------ TESTO ESTRATTO ------
Un tempo di “biblioteca aperta” sarà organizzato con una messa a disposizione di letture universitarie che riguardano il campo delle musiche e danze del Maghreb e del Medio Oriente.
Questo momento sarà seguito da un tempo di scambio tra i partecipanti per confrontare le proprie riflessioni e i propri punti di vista.
La serata si concluderà con una cena festiva durante la quale la danza del ventre popolare sarà la protagonista. Spontaneità e semplicità saranno le parole d’ordine di questa giornata di incontri.

Lei è dottoranda sulle danze maghrebo-orientali in Francia, in quale misura associa questo bagaglio culturale al Suo insegnamento della danza del ventre?

Le mie ricerche in sociologia influenzano tanto la mia danza, nella misura in cui cerco continuamente a mettere in questione e porre uno sguardo critico sulle pratiche che osservo e quindi anche indirettamente sulla mia. Fare ricerca mi ha quindi spinta molto velocemente a sapermi situare e a capire delle cose che potevano disturbarmi. In particolar modo la costruzione di discorsi che spesso screditano questa disciplina e i suoi praticanti. Dal 2016, organizzo una conferenza intitolata “Immaginari e Danza del ventre: quali strumenti per situarsi, capire e decostruire le assegnazioni stigmatizzanti?”.
------ MATERIALE FORNITO ------
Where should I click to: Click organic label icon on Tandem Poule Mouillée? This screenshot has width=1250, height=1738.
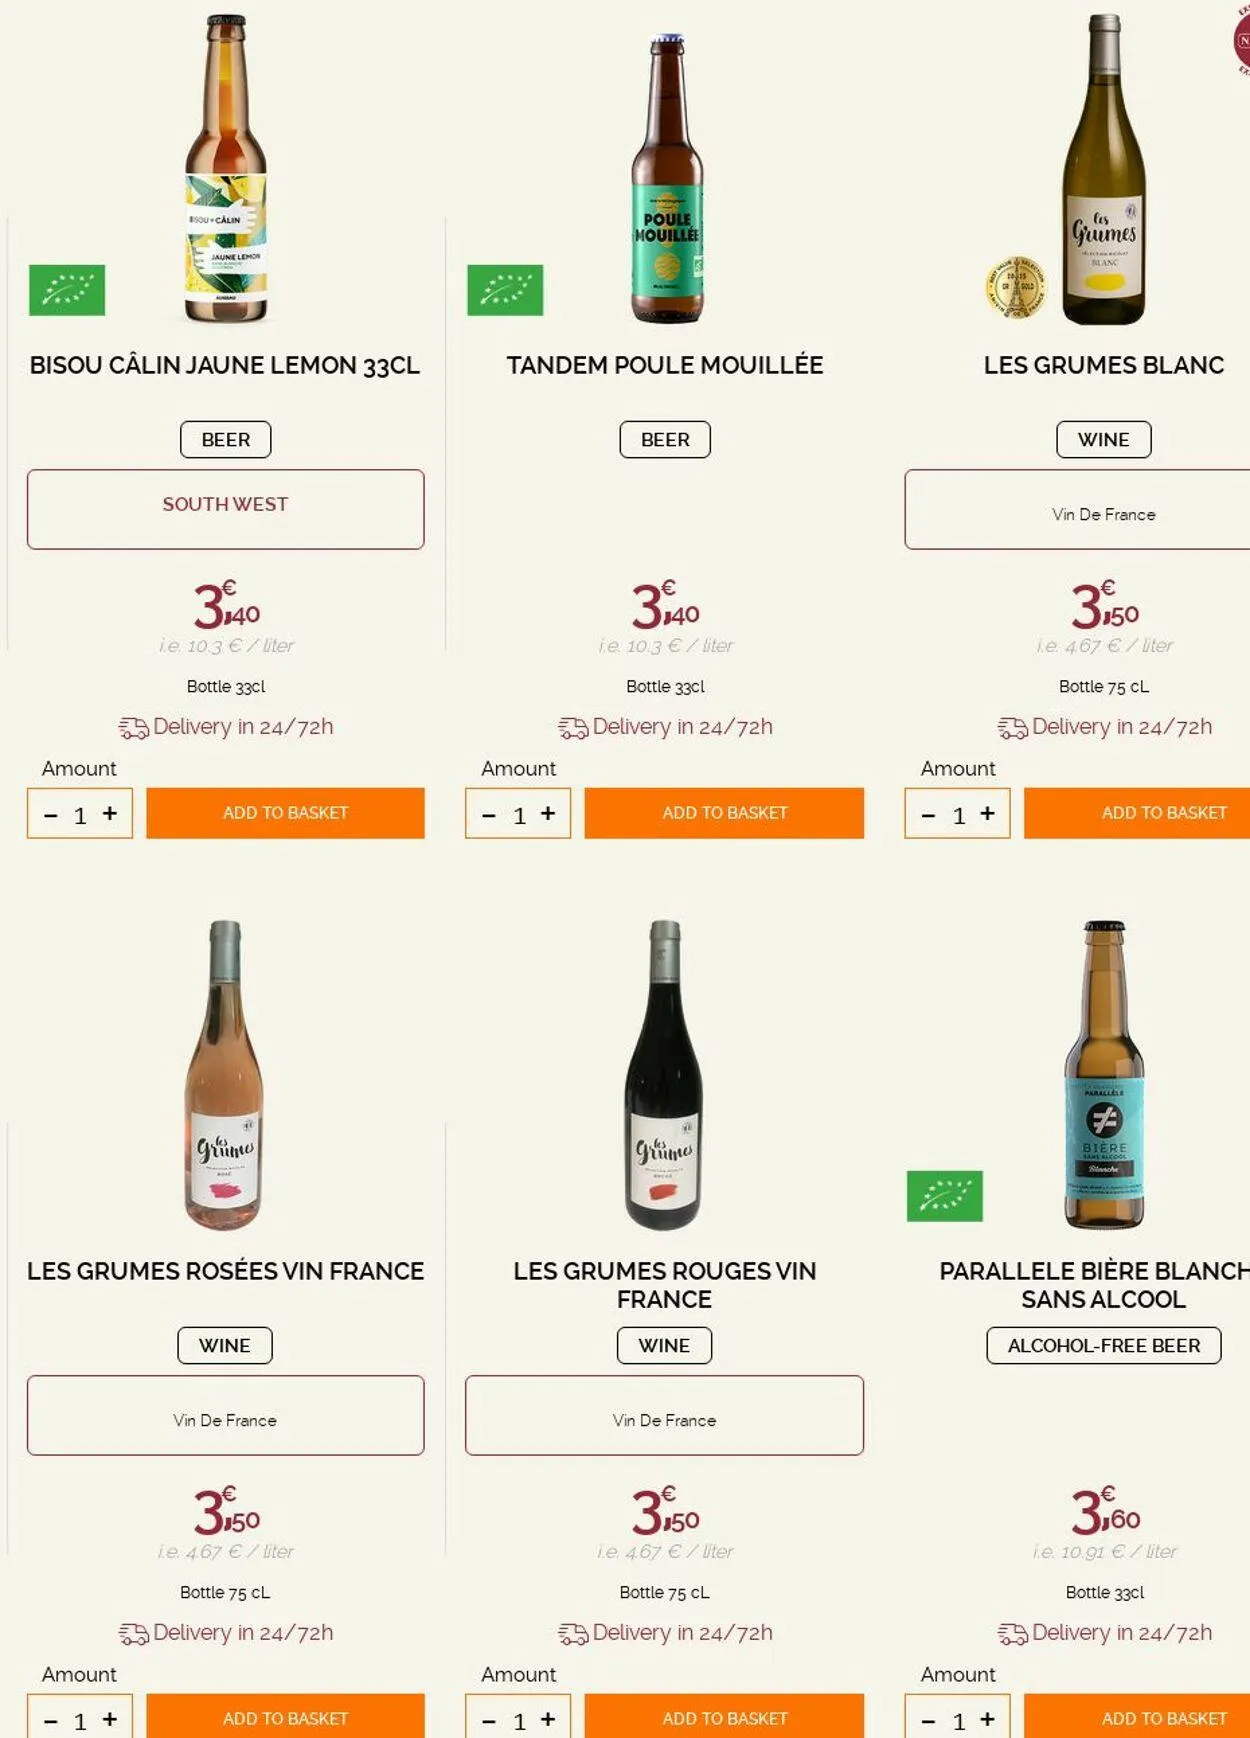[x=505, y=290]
------
- **OBIETTIVO**: Nel testo sulla danza del ventre, da quale anno chi risponde nell'intervista organizza la conferenza intitolata "Immaginari e Danza del ventre"?

- **RISPOSTA COMPLETA**: Dal 2016.